Consumer goods are commodities that are produced to satisfy the needs and wants of purchasers. In the increasingly global economy in which we live, people in developed countries tend to have the greatest amount of disposable capital to buy consumer goods. That is, they have extra income, not needed for mere survival, to purchase goods that they want or perceive of as necessary. To manufacture these goods in an economical way and to keep prices down, (making these goods attractive to consumers), the production of goods has largely moved from developed countries such as those in Western Europe and the United States and Canada to countries such as China, India, and Brazil.
As the World Bank document below states, the middle class in these developing nations has increased. At the same time, the working class in the U.S., Canada, and Western Europe has lost jobs. At the same time, the elite in the United States has prospered. There is an increasingly steep class hierarchy in countries such as the U.S., where the top 10% of income earners claim over 50% of the income (see the source from Equitable Growth, below).

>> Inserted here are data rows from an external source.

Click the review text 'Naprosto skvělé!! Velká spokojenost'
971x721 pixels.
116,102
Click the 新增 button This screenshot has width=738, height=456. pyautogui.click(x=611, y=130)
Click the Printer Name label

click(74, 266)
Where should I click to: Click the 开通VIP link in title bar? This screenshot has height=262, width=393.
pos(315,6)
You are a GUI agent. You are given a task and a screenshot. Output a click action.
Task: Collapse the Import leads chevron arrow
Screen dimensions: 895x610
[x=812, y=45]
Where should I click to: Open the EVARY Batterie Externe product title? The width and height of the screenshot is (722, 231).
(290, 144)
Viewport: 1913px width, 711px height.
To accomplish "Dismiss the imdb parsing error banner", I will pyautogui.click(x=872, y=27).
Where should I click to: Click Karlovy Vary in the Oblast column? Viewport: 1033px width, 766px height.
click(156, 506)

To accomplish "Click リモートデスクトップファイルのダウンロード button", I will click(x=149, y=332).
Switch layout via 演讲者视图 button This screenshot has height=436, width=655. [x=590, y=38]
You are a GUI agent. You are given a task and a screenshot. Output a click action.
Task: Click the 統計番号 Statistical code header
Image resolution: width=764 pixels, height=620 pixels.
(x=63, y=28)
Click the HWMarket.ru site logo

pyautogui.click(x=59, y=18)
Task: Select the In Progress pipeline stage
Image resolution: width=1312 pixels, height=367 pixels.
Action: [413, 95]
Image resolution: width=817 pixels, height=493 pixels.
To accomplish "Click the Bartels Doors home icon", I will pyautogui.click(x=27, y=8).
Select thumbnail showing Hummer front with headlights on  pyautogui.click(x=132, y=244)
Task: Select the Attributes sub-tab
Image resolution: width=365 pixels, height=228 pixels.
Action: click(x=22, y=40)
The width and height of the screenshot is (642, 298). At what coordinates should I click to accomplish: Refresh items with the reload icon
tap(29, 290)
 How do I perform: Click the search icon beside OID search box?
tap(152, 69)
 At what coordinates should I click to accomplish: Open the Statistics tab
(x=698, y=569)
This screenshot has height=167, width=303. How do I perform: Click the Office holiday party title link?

In addition, the production of consumer goods means that people in developing countries are often working in unsafe or polluted environments to make goods. For example, Apple factories in China have routinely been found to violate basic safety conditions, and many workers, including children, are forced to work very long hours (see the article from the Guardian below). Therefore, people in other nations are often at the bottom of the global hierarchy in terms of their ability to enjoy a safe and healthy life, while the elite in developed nations are at the top.
Finally, consumer goods can lead to discrimination, as those who can't afford these goods are often seen as lesser in some ways. For example, it has become almost routine for kids as young as pre-teens to have expensive cell phones, which they often bring to schools when permitted to do so. Those without the desire or means to purchase these goods are seen as not part of the up-to-date consumer culture, and employers may also expect applicants to possess cell phones. If prospective employees do not have these goods, they may be at a disadvantage in hiring, leading to discrimination over the possession of consumer goods.